Ну ладно, к делу, а то этим отступлениям конца не будет. Я, собственно, не столько хотел рассказать о своих пятнадцати сутках, сколько о той парадоксальной форме общения с начальством, когда что ни слово — все не о том… Мелькнула у меня вначале какая-то не совсем ординарная отсылка к подтексту Хемингуэевых диалогов, да пока болтал о том о сем, она улетучилась. Подожди-ка!.. Нет, не вспоминается. Ну да Аллах с ней.

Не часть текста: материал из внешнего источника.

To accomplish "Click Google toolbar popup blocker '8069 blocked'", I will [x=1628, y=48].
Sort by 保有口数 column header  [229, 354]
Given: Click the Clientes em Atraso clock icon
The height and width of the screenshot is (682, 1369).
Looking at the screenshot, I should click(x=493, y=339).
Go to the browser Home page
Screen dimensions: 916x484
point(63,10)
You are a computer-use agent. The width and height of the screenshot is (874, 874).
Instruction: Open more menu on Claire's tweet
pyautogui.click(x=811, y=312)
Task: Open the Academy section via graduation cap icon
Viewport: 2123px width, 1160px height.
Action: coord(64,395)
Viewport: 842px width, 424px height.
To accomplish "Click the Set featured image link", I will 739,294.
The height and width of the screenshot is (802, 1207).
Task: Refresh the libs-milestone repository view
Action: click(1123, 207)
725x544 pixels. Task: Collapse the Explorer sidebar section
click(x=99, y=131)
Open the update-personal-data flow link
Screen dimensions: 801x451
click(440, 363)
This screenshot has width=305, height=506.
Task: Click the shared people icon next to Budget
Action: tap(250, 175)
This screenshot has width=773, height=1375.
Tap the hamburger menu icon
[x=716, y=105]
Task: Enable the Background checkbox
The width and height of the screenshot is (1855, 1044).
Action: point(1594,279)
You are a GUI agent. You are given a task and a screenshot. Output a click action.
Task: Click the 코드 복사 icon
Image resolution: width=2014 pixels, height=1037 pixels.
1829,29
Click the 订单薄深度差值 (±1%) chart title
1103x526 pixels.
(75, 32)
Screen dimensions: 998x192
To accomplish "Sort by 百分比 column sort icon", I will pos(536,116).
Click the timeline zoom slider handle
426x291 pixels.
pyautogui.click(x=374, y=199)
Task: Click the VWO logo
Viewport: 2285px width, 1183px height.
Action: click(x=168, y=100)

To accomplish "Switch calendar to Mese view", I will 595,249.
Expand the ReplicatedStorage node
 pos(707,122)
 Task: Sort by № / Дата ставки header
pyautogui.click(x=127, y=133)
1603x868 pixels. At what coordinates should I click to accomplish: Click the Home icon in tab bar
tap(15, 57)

Он: Вы, я слышал, ждете свидания?
Я: Всенепременно. В начале июля.
Он: Дело в том… в общем, сообщите домой… Ставлю вас в известность, что с такого-то числа дом свиданий закрывается на ремонт… Надо печку переложить… к зиме, покрасить, побелить…
Я (возмущенно): То есть, как это на ремонт? — искренности моего возмущения ничуть не мешает то, что я уже был готов к этому разговору. И вообще вся тонкость ситуации как раз в том, что он знает о моем знании, но оба мы делаем вид, что ничего не знаем. — Ведь вы его в апреле ремонтировали!.. Этак вы все фонды поистратите!